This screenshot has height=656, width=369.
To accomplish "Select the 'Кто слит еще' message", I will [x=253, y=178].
--
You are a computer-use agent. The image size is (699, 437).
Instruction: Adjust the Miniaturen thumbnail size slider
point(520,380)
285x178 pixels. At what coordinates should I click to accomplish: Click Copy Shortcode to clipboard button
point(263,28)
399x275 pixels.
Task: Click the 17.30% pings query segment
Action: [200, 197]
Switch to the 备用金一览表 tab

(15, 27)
...
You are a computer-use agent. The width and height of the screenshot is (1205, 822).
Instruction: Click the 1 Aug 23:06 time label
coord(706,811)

Work task: Across the records above, show each line containing the word "height".

Written answer:
This screenshot has height=656, width=369.
You are a computer-use agent. The width and height of the screenshot is (1205, 822).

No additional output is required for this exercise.